===== SUPPLIED RECORDS

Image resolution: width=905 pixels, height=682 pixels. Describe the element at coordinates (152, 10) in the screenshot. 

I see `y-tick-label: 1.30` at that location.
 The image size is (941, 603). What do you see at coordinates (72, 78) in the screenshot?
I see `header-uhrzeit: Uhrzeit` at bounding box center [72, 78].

==========
===== SUPPLIED RECORDS

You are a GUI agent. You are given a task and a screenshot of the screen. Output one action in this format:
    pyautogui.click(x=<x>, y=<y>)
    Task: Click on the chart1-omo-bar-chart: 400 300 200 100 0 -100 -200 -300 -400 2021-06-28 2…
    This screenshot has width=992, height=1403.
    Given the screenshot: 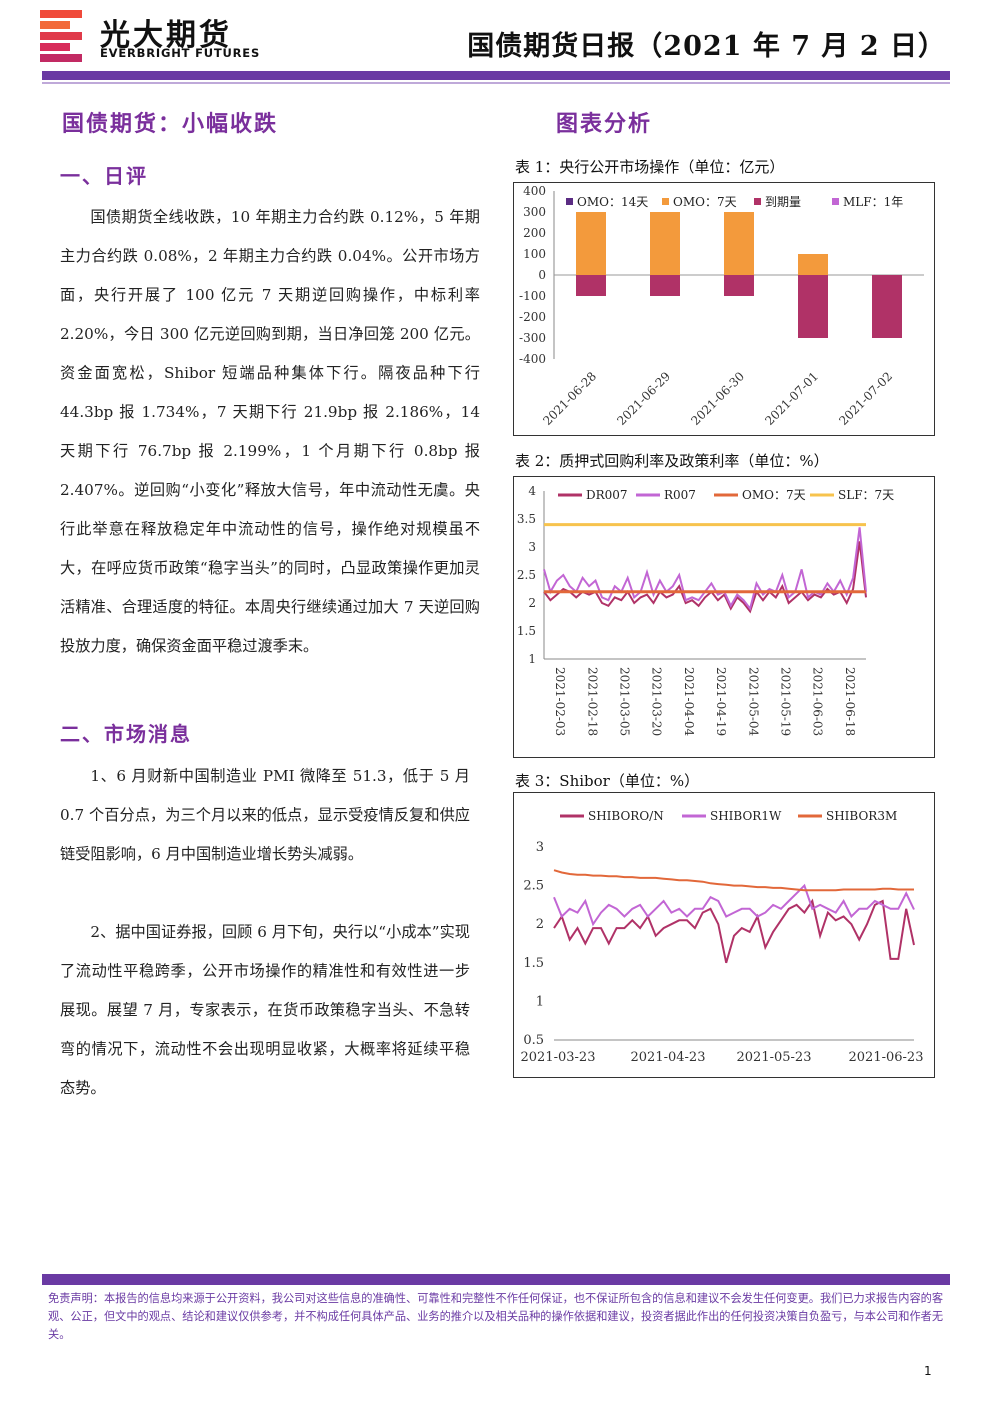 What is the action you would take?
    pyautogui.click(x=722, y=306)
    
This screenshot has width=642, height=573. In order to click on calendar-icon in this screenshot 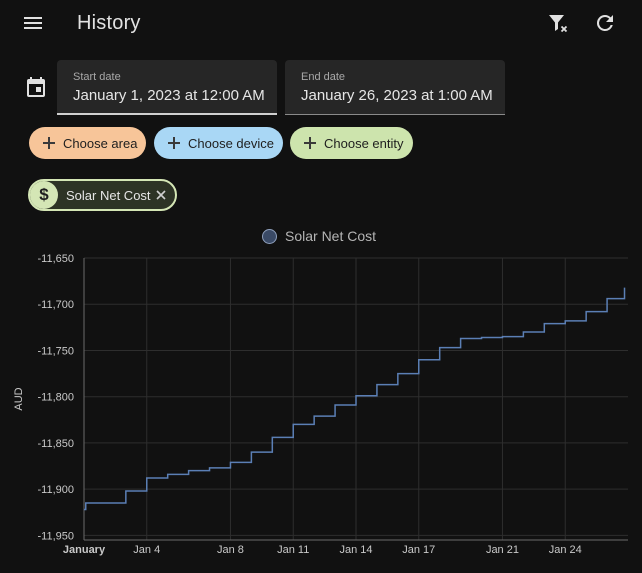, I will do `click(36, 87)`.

==========

_ABOUT THIS EXERCISE_: Retype the lines exactly, starting from the line that contains "Image resolution: width=905" up to and including the line that contains "center [72, 78].".

_REPLY TO THE EXERCISE_:
Image resolution: width=905 pixels, height=682 pixels. Describe the element at coordinates (152, 10) in the screenshot. 

I see `y-tick-label: 1.30` at that location.
 The image size is (941, 603). What do you see at coordinates (72, 78) in the screenshot?
I see `header-uhrzeit: Uhrzeit` at bounding box center [72, 78].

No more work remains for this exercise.